A Highly Adaptive Acoustic Model for Accurate Multi-Dialect Speech
Recognition
- URL: http://arxiv.org/abs/2205.03027v1
- Date: Fri, 6 May 2022 06:07:09 GMT
- Title: A Highly Adaptive Acoustic Model for Accurate Multi-Dialect Speech
Recognition
- Authors: Sanghyun Yoo, Inchul Song, Yoshua Bengio
- Abstract summary: We propose a novel acoustic modeling technique for accurate multi-dialect speech recognition with a single AM.
Our proposed AM is dynamically adapted based on both dialect information and its internal representation, which results in a highly adaptive AM for handling multiple dialects simultaneously.
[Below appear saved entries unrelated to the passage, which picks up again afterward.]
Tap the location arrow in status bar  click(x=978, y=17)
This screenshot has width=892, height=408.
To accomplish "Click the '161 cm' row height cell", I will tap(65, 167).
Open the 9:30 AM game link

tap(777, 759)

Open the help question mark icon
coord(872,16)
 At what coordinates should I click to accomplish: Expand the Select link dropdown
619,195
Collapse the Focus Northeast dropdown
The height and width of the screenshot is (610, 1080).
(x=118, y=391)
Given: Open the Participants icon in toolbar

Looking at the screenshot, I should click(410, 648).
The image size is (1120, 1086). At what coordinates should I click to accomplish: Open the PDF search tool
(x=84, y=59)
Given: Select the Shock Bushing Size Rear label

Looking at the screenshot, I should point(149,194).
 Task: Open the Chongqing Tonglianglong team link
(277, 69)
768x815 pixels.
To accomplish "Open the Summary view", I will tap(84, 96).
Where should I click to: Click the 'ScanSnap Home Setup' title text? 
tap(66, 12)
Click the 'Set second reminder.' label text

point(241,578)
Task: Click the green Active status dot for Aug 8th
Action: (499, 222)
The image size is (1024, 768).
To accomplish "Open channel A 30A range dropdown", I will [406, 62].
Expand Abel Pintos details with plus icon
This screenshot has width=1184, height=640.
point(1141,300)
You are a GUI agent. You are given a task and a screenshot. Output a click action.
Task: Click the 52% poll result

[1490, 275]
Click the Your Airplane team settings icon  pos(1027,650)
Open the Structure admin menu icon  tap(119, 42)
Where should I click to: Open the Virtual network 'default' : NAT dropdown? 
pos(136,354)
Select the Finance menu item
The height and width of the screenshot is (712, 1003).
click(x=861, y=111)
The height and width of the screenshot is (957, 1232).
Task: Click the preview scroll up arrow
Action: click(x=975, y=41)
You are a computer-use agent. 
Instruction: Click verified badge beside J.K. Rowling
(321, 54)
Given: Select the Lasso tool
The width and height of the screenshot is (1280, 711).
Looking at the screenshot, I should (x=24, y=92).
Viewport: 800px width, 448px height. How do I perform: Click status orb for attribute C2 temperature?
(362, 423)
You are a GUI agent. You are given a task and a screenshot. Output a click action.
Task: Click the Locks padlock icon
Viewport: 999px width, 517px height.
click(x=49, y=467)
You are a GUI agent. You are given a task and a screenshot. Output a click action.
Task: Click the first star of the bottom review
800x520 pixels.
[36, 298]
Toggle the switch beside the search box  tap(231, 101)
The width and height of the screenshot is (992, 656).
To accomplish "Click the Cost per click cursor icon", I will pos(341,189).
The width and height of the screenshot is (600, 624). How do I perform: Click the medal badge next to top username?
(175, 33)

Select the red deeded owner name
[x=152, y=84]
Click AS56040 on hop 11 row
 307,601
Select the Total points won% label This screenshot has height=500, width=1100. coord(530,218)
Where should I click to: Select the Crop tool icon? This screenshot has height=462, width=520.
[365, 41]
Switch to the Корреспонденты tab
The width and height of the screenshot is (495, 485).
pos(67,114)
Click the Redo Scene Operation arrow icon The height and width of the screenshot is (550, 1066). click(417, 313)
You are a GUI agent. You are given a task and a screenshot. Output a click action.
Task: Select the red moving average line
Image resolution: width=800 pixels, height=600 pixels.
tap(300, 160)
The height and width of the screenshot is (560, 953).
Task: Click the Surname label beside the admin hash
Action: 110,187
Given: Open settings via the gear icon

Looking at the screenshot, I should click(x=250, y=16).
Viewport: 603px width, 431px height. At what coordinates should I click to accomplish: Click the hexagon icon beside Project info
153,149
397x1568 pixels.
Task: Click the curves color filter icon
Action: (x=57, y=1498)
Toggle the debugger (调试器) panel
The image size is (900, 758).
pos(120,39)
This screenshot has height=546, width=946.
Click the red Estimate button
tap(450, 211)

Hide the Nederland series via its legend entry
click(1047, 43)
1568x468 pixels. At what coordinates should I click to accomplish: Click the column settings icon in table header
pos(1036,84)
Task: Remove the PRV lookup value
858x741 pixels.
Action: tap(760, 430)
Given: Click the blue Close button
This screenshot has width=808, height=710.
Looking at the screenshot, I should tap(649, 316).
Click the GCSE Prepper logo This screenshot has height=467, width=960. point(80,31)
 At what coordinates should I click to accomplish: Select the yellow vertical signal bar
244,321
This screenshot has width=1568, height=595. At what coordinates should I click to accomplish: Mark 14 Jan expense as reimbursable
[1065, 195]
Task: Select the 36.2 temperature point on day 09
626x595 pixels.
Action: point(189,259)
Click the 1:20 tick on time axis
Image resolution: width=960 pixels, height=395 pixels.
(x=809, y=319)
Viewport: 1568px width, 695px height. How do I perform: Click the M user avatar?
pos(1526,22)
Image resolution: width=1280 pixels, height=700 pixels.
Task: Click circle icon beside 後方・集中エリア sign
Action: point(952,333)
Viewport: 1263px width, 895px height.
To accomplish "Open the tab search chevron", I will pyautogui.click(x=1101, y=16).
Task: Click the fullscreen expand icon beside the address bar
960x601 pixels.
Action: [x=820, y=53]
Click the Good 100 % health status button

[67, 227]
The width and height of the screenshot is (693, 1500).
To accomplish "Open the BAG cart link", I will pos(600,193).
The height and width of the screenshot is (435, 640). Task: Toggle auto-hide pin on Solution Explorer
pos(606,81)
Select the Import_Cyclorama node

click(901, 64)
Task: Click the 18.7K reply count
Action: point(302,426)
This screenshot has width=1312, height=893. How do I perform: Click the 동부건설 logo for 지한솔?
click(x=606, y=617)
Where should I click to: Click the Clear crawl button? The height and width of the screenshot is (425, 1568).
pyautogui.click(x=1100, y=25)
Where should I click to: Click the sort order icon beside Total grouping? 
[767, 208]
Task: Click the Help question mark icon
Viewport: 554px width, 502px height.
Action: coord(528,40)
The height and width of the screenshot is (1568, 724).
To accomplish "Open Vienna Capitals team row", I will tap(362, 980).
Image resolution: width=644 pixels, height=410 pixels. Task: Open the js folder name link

The experimental results on large scale speech datasets show that the proposed AM outperforms all the previous ones, reducing word error rates (WERs) by 8.11% relative compared to a single all-dialects AM and by 7.31% relative compared to dialect-specific AMs.
- Score: 80.87085897419982
- License: http://creativecommons.org/licenses/by-nc-nd/4.0/
- Abstract: Despite the success of deep learning in speech recognition, multi-dialect
speech recognition remains a difficult problem. Although dialect-specific
acoustic models are known to perform well in general, they are not easy to
maintain when dialect-specific data is scarce and the number of dialects for
each language is large. Therefore, a single unified acoustic model (AM) that
generalizes well for many dialects has been in demand. In this paper, we
propose a novel acoustic modeling technique for accurate multi-dialect speech
recognition with a single AM. Our proposed AM is dynamically adapted based on
both dialect information and its internal representation, which results in a
highly adaptive AM for handling multiple dialects simultaneously. We also
propose a simple but effective training method to deal with unseen dialects.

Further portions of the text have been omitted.